To solve the problem, we need to analyze the situation step by step. ### Step 1: Calculate the total resistance of the original circuit In the original circuit, there are three 100 W light bulbs connected in series. First, we need to find the resistance of each bulb. The power (P) of a bulb is given by the formula: \[ P = \frac{V^2}{R} \] where \( V \) is the voltage across the bulb and \( R \) is its resistance. For a 100 W bulb connected to a 220 V source, we can rearrange the formula to find the resistance: \[ R = \frac{V^2}{P} = \frac{220^2}{100} = \frac{48400}{100} = 484 \, \Omega \] Since there are three bulbs in series, the total resistance \( R_{total} \) is: \[ R_{total} = R_1 + R_2 + R_3 = 484 + 484 + 484 = 1452 \, \Omega \] ### Step 2: Calculate the current flowing through the circuit Using Ohm's law, the total current \( I \) flowing through the circuit can be calculated as: \[ I = \frac{V_{total}}{R_{total}} = \frac{220}{1452} \approx 0.151 \, A \] ### Step 3: Calculate the voltage drop across each bulb in the original circuit Since the bulbs are identical, the voltage drop across each bulb \( V_b \) is: \[ V_b = I \times R = 0.151 \times 484 \approx 73.33 \, V \] ### Step 4: Analyze the new circuit with two 60 W bulbs and one 100 W bulb Now, we replace two of the 100 W bulbs with 60 W bulbs.

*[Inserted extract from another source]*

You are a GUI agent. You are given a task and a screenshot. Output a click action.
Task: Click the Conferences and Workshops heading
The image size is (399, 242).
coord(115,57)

We need to calculate the resistance of the new bulbs. For a 60 W bulb: \[ R_{60} = \frac{220^2}{60} = \frac{48400}{60} \approx 806.67 \, \Omega \] Now, the total resistance of the new circuit with two 60 W bulbs and one 100 W bulb is: \[ R_{total\_new} = R_{60} + R_{60} + R_{100} = 806.67 + 806.67 + 484 \approx 2097.34 \, \Omega \] ### Step 5: Calculate the new current flowing through the circuit Using Ohm's law again, the new total current \( I_{new} \) is: \[ I_{new} = \frac{V_{total}}{R_{total\_new}} = \frac{220}{2097.34} \approx 0.105 \, A \] ### Step 6: Calculate the voltage drop across the 100 W bulb in the new circuit The voltage drop across the 100 W bulb \( V_{100} \) is: \[ V_{100} = I_{new} \times R_{100} = 0.105 \times 484 \approx 50.7 \, V \] ### Step 7: Determine the brightness of the 100 W bulb The brightness of a bulb is proportional to the power it dissipates, which can be calculated as: \[ P_{100} = I_{new}^2 \times R_{100} = (0.105)^2 \times 484 \approx 5.4 \, W \] ### Conclusion The brightness of the remaining 100 W bulb will be significantly lower than before, as it is now dissipating only about 5.4 W.